* **Directions**:
Rewrite all of the entries below as a numbered list, leaving out any blank lines.

━━━ Supplied data ━━━

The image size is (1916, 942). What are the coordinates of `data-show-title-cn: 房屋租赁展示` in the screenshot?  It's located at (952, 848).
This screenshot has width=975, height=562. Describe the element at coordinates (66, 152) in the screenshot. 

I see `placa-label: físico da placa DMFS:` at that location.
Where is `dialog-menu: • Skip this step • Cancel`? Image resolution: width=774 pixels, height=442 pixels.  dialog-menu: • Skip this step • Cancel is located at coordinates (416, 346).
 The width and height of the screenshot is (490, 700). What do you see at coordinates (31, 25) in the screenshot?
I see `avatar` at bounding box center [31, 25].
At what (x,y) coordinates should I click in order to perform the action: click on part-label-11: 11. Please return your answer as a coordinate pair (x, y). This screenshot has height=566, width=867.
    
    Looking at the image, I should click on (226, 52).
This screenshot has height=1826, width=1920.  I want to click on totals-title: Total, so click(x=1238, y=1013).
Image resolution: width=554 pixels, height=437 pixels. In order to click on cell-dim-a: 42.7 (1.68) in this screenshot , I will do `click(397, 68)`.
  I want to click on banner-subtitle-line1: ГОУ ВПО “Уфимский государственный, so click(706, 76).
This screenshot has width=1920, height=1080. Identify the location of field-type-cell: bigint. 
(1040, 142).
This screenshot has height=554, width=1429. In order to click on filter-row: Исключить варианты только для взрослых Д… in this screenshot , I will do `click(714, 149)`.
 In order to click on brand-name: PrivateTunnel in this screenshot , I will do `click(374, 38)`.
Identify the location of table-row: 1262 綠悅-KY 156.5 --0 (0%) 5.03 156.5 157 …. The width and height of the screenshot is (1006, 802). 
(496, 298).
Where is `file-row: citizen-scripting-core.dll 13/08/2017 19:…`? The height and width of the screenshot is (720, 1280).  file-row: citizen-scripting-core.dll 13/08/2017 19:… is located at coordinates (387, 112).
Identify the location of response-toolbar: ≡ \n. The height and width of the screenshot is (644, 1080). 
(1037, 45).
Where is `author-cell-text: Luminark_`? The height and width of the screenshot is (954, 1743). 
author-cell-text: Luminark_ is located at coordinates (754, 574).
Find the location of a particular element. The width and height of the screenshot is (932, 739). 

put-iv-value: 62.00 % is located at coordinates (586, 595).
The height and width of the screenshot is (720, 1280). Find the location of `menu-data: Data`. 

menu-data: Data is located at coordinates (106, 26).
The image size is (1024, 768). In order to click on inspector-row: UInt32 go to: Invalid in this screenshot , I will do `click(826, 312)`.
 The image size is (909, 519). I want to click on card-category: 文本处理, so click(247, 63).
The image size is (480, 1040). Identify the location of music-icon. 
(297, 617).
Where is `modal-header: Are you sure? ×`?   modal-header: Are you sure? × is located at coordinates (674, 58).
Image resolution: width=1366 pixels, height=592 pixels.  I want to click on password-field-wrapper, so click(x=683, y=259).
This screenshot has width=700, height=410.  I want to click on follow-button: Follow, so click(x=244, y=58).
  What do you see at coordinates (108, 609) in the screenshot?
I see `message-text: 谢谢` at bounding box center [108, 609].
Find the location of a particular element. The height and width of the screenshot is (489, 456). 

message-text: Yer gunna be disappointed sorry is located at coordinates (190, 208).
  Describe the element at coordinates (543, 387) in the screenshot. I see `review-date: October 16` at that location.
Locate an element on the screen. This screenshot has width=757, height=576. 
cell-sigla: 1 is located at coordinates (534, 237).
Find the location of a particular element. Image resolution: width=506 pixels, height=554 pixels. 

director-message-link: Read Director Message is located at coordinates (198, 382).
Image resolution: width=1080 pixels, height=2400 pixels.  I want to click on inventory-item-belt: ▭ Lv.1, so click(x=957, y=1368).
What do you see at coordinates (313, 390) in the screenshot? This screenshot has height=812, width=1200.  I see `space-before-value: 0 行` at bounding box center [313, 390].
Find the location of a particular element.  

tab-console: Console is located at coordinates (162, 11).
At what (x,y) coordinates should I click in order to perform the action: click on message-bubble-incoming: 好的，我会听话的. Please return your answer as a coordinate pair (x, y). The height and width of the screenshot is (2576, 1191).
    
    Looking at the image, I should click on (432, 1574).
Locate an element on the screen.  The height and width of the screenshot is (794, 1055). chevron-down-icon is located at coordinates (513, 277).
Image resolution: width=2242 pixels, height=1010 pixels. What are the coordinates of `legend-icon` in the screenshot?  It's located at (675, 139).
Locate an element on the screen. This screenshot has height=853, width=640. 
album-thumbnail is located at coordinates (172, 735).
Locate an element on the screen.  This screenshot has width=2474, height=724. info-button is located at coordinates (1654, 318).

━━━

* **Task solution**:
1. The image size is (1916, 942). What are the coordinates of `data-show-title-cn: 房屋租赁展示` in the screenshot?  It's located at (952, 848).
2. This screenshot has width=975, height=562. Describe the element at coordinates (66, 152) in the screenshot. 
3. I see `placa-label: físico da placa DMFS:` at that location.
4. Where is `dialog-menu: • Skip this step • Cancel`? Image resolution: width=774 pixels, height=442 pixels.  dialog-menu: • Skip this step • Cancel is located at coordinates (416, 346).
5.  The width and height of the screenshot is (490, 700). What do you see at coordinates (31, 25) in the screenshot?
6. I see `avatar` at bounding box center [31, 25].
7. At what (x,y) coordinates should I click in order to perform the action: click on part-label-11: 11. Please return your answer as a coordinate pair (x, y). This screenshot has height=566, width=867.
8.     Looking at the image, I should click on (226, 52).
9. This screenshot has height=1826, width=1920.  I want to click on totals-title: Total, so click(x=1238, y=1013).
10. Image resolution: width=554 pixels, height=437 pixels. In order to click on cell-dim-a: 42.7 (1.68) in this screenshot , I will do `click(397, 68)`.
11.   I want to click on banner-subtitle-line1: ГОУ ВПО “Уфимский государственный, so click(706, 76).
12. This screenshot has width=1920, height=1080. Identify the location of field-type-cell: bigint. 
13. (1040, 142).
14. This screenshot has height=554, width=1429. In order to click on filter-row: Исключить варианты только для взрослых Д… in this screenshot , I will do `click(714, 149)`.
15.  In order to click on brand-name: PrivateTunnel in this screenshot , I will do `click(374, 38)`.
16. Identify the location of table-row: 1262 綠悅-KY 156.5 --0 (0%) 5.03 156.5 157 …. The width and height of the screenshot is (1006, 802). 
17. (496, 298).
18. Where is `file-row: citizen-scripting-core.dll 13/08/2017 19:…`? The height and width of the screenshot is (720, 1280).  file-row: citizen-scripting-core.dll 13/08/2017 19:… is located at coordinates (387, 112).
19. Identify the location of response-toolbar: ≡ \n. The height and width of the screenshot is (644, 1080). 
20. (1037, 45).
21. Where is `author-cell-text: Luminark_`? The height and width of the screenshot is (954, 1743). 
22. author-cell-text: Luminark_ is located at coordinates (754, 574).
23. Find the location of a particular element. The width and height of the screenshot is (932, 739). 
24. put-iv-value: 62.00 % is located at coordinates (586, 595).
25. The height and width of the screenshot is (720, 1280). Find the location of `menu-data: Data`. 
26. menu-data: Data is located at coordinates (106, 26).
27. The image size is (1024, 768). In order to click on inspector-row: UInt32 go to: Invalid in this screenshot , I will do `click(826, 312)`.
28.  The image size is (909, 519). I want to click on card-category: 文本处理, so click(247, 63).
29. The image size is (480, 1040). Identify the location of music-icon. 
30. (297, 617).
31. Where is `modal-header: Are you sure? ×`?   modal-header: Are you sure? × is located at coordinates (674, 58).
32. Image resolution: width=1366 pixels, height=592 pixels.  I want to click on password-field-wrapper, so click(x=683, y=259).
33. This screenshot has width=700, height=410.  I want to click on follow-button: Follow, so click(x=244, y=58).
34.   What do you see at coordinates (108, 609) in the screenshot?
35. I see `message-text: 谢谢` at bounding box center [108, 609].
36. Find the location of a particular element. The height and width of the screenshot is (489, 456). 
37. message-text: Yer gunna be disappointed sorry is located at coordinates (190, 208).
38.   Describe the element at coordinates (543, 387) in the screenshot. I see `review-date: October 16` at that location.
39. Locate an element on the screen. This screenshot has width=757, height=576. 
40. cell-sigla: 1 is located at coordinates (534, 237).
41. Find the location of a particular element. Image resolution: width=506 pixels, height=554 pixels. 
42. director-message-link: Read Director Message is located at coordinates (198, 382).
43. Image resolution: width=1080 pixels, height=2400 pixels.  I want to click on inventory-item-belt: ▭ Lv.1, so click(x=957, y=1368).
44. What do you see at coordinates (313, 390) in the screenshot? This screenshot has height=812, width=1200.  I see `space-before-value: 0 行` at bounding box center [313, 390].
45. Find the location of a particular element.  
46. tab-console: Console is located at coordinates (162, 11).
47. At what (x,y) coordinates should I click in order to perform the action: click on message-bubble-incoming: 好的，我会听话的. Please return your answer as a coordinate pair (x, y). The height and width of the screenshot is (2576, 1191).
48.     Looking at the image, I should click on (432, 1574).
49. Locate an element on the screen.  The height and width of the screenshot is (794, 1055). chevron-down-icon is located at coordinates (513, 277).
50. Image resolution: width=2242 pixels, height=1010 pixels. What are the coordinates of `legend-icon` in the screenshot?  It's located at (675, 139).
51. Locate an element on the screen. This screenshot has height=853, width=640. 
52. album-thumbnail is located at coordinates (172, 735).
53. Locate an element on the screen.  This screenshot has width=2474, height=724. info-button is located at coordinates (1654, 318).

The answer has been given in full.